Exercise details. Retype the entries exactly. Include every line.

START Material for the task

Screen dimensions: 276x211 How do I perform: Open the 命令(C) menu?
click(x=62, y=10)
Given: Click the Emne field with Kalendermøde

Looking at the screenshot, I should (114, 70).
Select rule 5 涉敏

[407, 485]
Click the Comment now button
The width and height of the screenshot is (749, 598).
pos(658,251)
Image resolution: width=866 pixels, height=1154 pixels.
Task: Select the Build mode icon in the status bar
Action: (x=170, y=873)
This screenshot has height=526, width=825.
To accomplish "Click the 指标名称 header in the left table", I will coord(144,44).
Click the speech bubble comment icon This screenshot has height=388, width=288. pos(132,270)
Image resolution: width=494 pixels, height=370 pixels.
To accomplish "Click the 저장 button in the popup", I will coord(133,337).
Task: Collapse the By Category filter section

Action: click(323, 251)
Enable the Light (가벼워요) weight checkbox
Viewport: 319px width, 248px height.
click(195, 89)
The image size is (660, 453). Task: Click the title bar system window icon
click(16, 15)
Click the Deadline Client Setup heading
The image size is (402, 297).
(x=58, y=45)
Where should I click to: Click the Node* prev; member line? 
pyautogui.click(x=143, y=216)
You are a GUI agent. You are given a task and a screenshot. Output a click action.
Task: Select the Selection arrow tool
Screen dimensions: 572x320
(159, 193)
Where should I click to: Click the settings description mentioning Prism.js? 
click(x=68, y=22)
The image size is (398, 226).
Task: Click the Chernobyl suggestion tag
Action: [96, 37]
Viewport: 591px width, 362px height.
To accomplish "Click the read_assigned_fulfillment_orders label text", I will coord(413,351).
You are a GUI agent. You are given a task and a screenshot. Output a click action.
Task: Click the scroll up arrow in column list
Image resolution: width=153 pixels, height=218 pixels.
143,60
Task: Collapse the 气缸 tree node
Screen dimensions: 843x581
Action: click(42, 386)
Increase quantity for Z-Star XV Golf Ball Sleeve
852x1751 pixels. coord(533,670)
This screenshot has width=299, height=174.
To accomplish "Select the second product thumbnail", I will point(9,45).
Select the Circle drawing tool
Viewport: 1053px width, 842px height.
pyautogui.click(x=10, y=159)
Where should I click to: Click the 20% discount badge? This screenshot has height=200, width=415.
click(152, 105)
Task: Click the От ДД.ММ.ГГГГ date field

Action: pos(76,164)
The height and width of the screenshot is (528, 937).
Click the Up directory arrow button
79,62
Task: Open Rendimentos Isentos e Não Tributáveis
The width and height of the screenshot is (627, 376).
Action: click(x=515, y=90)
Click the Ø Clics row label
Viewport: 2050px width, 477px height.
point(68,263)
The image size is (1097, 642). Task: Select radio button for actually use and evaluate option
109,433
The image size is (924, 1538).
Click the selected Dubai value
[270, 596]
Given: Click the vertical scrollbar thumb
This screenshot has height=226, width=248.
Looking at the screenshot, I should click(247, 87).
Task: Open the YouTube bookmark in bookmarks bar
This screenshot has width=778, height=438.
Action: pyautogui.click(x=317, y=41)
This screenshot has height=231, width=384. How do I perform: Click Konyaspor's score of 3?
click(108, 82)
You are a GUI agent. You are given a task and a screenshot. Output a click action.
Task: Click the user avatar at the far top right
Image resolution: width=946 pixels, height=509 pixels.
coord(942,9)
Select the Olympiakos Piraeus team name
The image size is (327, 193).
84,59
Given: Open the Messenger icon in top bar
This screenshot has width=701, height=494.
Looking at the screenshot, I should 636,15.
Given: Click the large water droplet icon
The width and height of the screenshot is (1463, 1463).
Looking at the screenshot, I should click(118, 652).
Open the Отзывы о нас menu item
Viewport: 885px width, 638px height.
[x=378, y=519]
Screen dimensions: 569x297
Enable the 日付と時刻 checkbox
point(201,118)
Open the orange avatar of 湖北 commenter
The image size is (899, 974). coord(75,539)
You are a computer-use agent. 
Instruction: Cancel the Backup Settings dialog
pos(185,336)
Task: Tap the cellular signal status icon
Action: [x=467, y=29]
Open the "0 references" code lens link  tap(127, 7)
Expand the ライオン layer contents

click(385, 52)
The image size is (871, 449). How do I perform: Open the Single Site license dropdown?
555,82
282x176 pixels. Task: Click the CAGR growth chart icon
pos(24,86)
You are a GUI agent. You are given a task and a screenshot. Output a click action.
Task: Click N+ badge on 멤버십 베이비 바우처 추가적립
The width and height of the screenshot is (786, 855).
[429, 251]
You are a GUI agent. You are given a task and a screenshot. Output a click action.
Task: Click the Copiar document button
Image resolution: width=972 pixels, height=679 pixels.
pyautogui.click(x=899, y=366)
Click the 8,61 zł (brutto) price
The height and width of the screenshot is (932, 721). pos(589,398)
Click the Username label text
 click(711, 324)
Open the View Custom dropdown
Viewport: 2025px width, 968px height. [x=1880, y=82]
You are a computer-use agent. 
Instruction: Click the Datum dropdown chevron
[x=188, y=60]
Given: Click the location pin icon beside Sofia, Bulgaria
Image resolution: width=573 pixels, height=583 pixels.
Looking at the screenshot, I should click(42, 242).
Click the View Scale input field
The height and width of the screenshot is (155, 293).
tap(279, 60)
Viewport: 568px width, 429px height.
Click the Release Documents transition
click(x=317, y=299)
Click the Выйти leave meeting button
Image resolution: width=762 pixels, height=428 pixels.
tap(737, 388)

END Material for the task

Task result.
Screen dimensions: 276x211 How do I perform: Open the 命令(C) menu?
click(x=62, y=10)
Given: Click the Emne field with Kalendermøde

Looking at the screenshot, I should (114, 70).
Select rule 5 涉敏

[407, 485]
Click the Comment now button
The width and height of the screenshot is (749, 598).
pos(658,251)
Image resolution: width=866 pixels, height=1154 pixels.
Task: Select the Build mode icon in the status bar
Action: (x=170, y=873)
This screenshot has height=526, width=825.
To accomplish "Click the 指标名称 header in the left table", I will coord(144,44).
Click the speech bubble comment icon This screenshot has height=388, width=288. pos(132,270)
Image resolution: width=494 pixels, height=370 pixels.
To accomplish "Click the 저장 button in the popup", I will coord(133,337).
Task: Collapse the By Category filter section

Action: click(323, 251)
Enable the Light (가벼워요) weight checkbox
Viewport: 319px width, 248px height.
click(195, 89)
The image size is (660, 453). Task: Click the title bar system window icon
click(16, 15)
Click the Deadline Client Setup heading
The image size is (402, 297).
(x=58, y=45)
Where should I click to: Click the Node* prev; member line? 
pyautogui.click(x=143, y=216)
You are a GUI agent. You are given a task and a screenshot. Output a click action.
Task: Select the Selection arrow tool
Screen dimensions: 572x320
(159, 193)
Where should I click to: Click the settings description mentioning Prism.js? 
click(x=68, y=22)
The image size is (398, 226).
Task: Click the Chernobyl suggestion tag
Action: [96, 37]
Viewport: 591px width, 362px height.
To accomplish "Click the read_assigned_fulfillment_orders label text", I will coord(413,351).
You are a GUI agent. You are given a task and a screenshot. Output a click action.
Task: Click the scroll up arrow in column list
Image resolution: width=153 pixels, height=218 pixels.
143,60
Task: Collapse the 气缸 tree node
Screen dimensions: 843x581
Action: click(42, 386)
Increase quantity for Z-Star XV Golf Ball Sleeve
852x1751 pixels. coord(533,670)
This screenshot has width=299, height=174.
To accomplish "Select the second product thumbnail", I will point(9,45).
Select the Circle drawing tool
Viewport: 1053px width, 842px height.
pyautogui.click(x=10, y=159)
Where should I click to: Click the 20% discount badge? This screenshot has height=200, width=415.
click(152, 105)
Task: Click the От ДД.ММ.ГГГГ date field

Action: pos(76,164)
The height and width of the screenshot is (528, 937).
Click the Up directory arrow button
79,62
Task: Open Rendimentos Isentos e Não Tributáveis
The width and height of the screenshot is (627, 376).
Action: click(x=515, y=90)
Click the Ø Clics row label
Viewport: 2050px width, 477px height.
point(68,263)
The image size is (1097, 642). Task: Select radio button for actually use and evaluate option
109,433
The image size is (924, 1538).
Click the selected Dubai value
[270, 596]
Given: Click the vertical scrollbar thumb
This screenshot has height=226, width=248.
Looking at the screenshot, I should click(247, 87).
Task: Open the YouTube bookmark in bookmarks bar
This screenshot has width=778, height=438.
Action: pyautogui.click(x=317, y=41)
This screenshot has height=231, width=384. How do I perform: Click Konyaspor's score of 3?
click(108, 82)
You are a GUI agent. You are given a task and a screenshot. Output a click action.
Task: Click the user avatar at the far top right
Image resolution: width=946 pixels, height=509 pixels.
coord(942,9)
Select the Olympiakos Piraeus team name
The image size is (327, 193).
84,59
Given: Open the Messenger icon in top bar
This screenshot has width=701, height=494.
Looking at the screenshot, I should 636,15.
Given: Click the large water droplet icon
The width and height of the screenshot is (1463, 1463).
Looking at the screenshot, I should click(118, 652).
Open the Отзывы о нас menu item
Viewport: 885px width, 638px height.
[x=378, y=519]
Screen dimensions: 569x297
Enable the 日付と時刻 checkbox
point(201,118)
Open the orange avatar of 湖北 commenter
The image size is (899, 974). coord(75,539)
You are a computer-use agent. 
Instruction: Cancel the Backup Settings dialog
pos(185,336)
Task: Tap the cellular signal status icon
Action: [x=467, y=29]
Open the "0 references" code lens link  tap(127, 7)
Expand the ライオン layer contents

click(385, 52)
The image size is (871, 449). How do I perform: Open the Single Site license dropdown?
555,82
282x176 pixels. Task: Click the CAGR growth chart icon
pos(24,86)
You are a GUI agent. You are given a task and a screenshot. Output a click action.
Task: Click N+ badge on 멤버십 베이비 바우처 추가적립
The width and height of the screenshot is (786, 855).
[429, 251]
You are a GUI agent. You are given a task and a screenshot. Output a click action.
Task: Click the Copiar document button
Image resolution: width=972 pixels, height=679 pixels.
pyautogui.click(x=899, y=366)
Click the 8,61 zł (brutto) price
The height and width of the screenshot is (932, 721). pos(589,398)
Click the Username label text
 click(711, 324)
Open the View Custom dropdown
Viewport: 2025px width, 968px height. [x=1880, y=82]
You are a computer-use agent. 
Instruction: Click the Datum dropdown chevron
[x=188, y=60]
Given: Click the location pin icon beside Sofia, Bulgaria
Image resolution: width=573 pixels, height=583 pixels.
Looking at the screenshot, I should click(42, 242).
Click the View Scale input field
The height and width of the screenshot is (155, 293).
tap(279, 60)
Viewport: 568px width, 429px height.
Click the Release Documents transition
click(x=317, y=299)
Click the Выйти leave meeting button
Image resolution: width=762 pixels, height=428 pixels.
tap(737, 388)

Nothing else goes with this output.